- WHAT THIS TASK INVOLVES:
Take from the entries below the stretch from the line with "ارسال (59, 1637)" through the line with "Join The Chamber (721, 372)", and return it exactly, leaving the pictures out.

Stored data
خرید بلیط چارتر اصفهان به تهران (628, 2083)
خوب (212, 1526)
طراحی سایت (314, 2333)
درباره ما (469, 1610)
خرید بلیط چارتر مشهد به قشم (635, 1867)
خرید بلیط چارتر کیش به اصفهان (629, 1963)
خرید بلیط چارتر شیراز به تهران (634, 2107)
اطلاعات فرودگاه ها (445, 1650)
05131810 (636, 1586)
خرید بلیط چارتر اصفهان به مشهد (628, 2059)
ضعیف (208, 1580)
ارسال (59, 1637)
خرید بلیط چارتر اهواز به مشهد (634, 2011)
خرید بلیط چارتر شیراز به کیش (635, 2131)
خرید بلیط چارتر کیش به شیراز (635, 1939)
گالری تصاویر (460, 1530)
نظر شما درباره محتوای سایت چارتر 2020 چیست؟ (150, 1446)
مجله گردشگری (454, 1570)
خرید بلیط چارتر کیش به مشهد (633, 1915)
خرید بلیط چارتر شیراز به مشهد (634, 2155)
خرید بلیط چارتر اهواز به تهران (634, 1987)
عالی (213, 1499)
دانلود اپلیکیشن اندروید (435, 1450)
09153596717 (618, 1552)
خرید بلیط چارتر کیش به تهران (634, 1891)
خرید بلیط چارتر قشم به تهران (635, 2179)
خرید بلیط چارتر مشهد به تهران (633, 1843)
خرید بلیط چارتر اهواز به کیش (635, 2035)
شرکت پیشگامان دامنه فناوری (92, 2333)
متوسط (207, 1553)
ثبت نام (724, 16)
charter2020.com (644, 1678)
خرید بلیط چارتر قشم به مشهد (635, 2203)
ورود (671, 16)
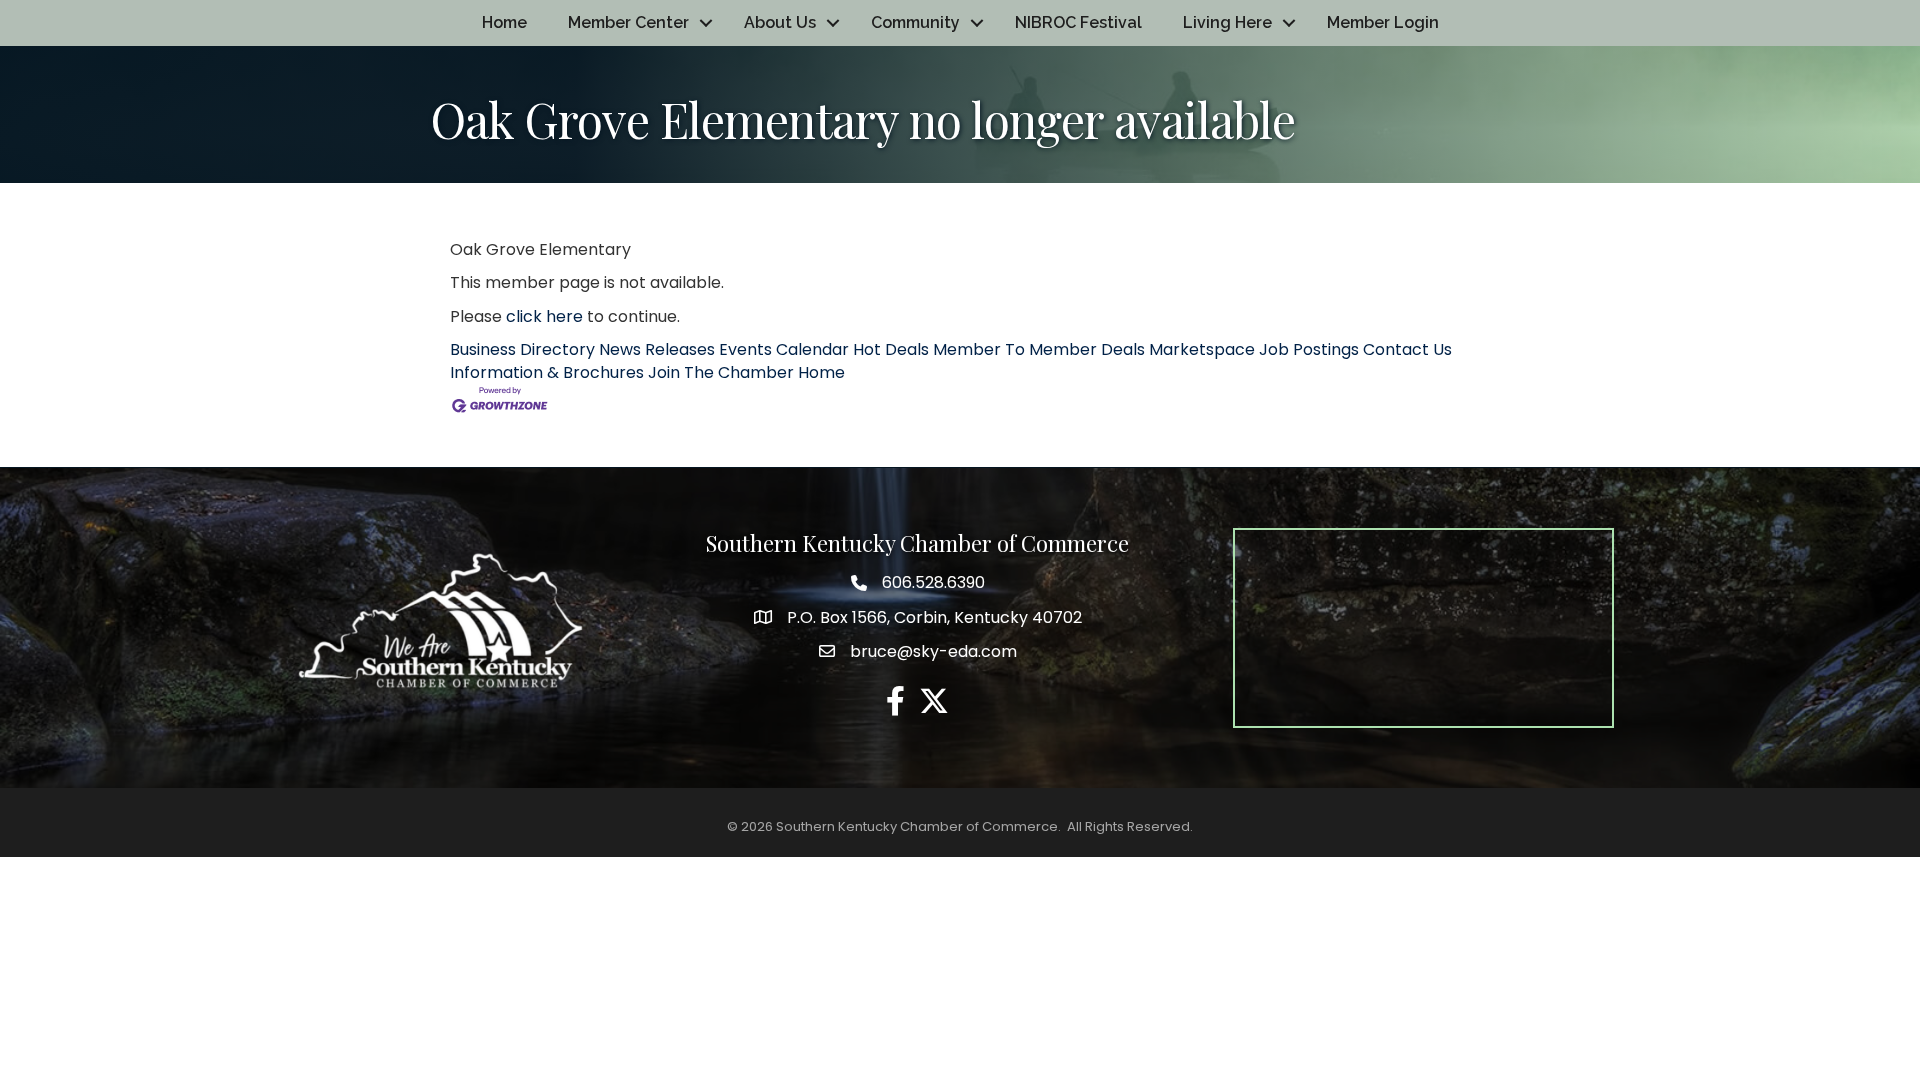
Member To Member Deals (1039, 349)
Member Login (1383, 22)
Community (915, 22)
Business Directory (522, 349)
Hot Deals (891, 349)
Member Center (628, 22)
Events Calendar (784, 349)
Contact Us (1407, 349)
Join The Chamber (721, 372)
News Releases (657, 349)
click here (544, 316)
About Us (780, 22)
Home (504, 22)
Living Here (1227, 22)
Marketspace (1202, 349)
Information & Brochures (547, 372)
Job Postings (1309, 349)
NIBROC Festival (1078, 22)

- RESPONSE BELOW:
ارسال (59, 1637)
خرید بلیط چارتر اهواز به مشهد (634, 2011)
خرید بلیط چارتر شیراز به کیش (635, 2131)
خرید بلیط چارتر کیش به شیراز (635, 1939)
گالری تصاویر (460, 1530)
نظر شما درباره محتوای سایت چارتر 2020 چیست؟ (150, 1446)
مجله گردشگری (454, 1570)
خرید بلیط چارتر کیش به مشهد (633, 1915)
خرید بلیط چارتر شیراز به مشهد (634, 2155)
خرید بلیط چارتر اهواز به تهران (634, 1987)
عالی (213, 1499)
دانلود اپلیکیشن اندروید (435, 1450)
09153596717 (618, 1552)
خرید بلیط چارتر کیش به تهران (634, 1891)
خرید بلیط چارتر قشم به تهران (635, 2179)
خرید بلیط چارتر مشهد به تهران (633, 1843)
خرید بلیط چارتر اهواز به کیش (635, 2035)
شرکت پیشگامان دامنه فناوری (92, 2333)
متوسط (207, 1553)
ثبت نام (724, 16)
charter2020.com (644, 1678)
خرید بلیط چارتر قشم به مشهد (635, 2203)
ورود (671, 16)
Member To Member Deals (1039, 349)
Member Login (1383, 22)
Community (915, 22)
Business Directory (522, 349)
Hot Deals (891, 349)
Member Center (628, 22)
Events Calendar (784, 349)
Contact Us (1407, 349)
Join The Chamber (721, 372)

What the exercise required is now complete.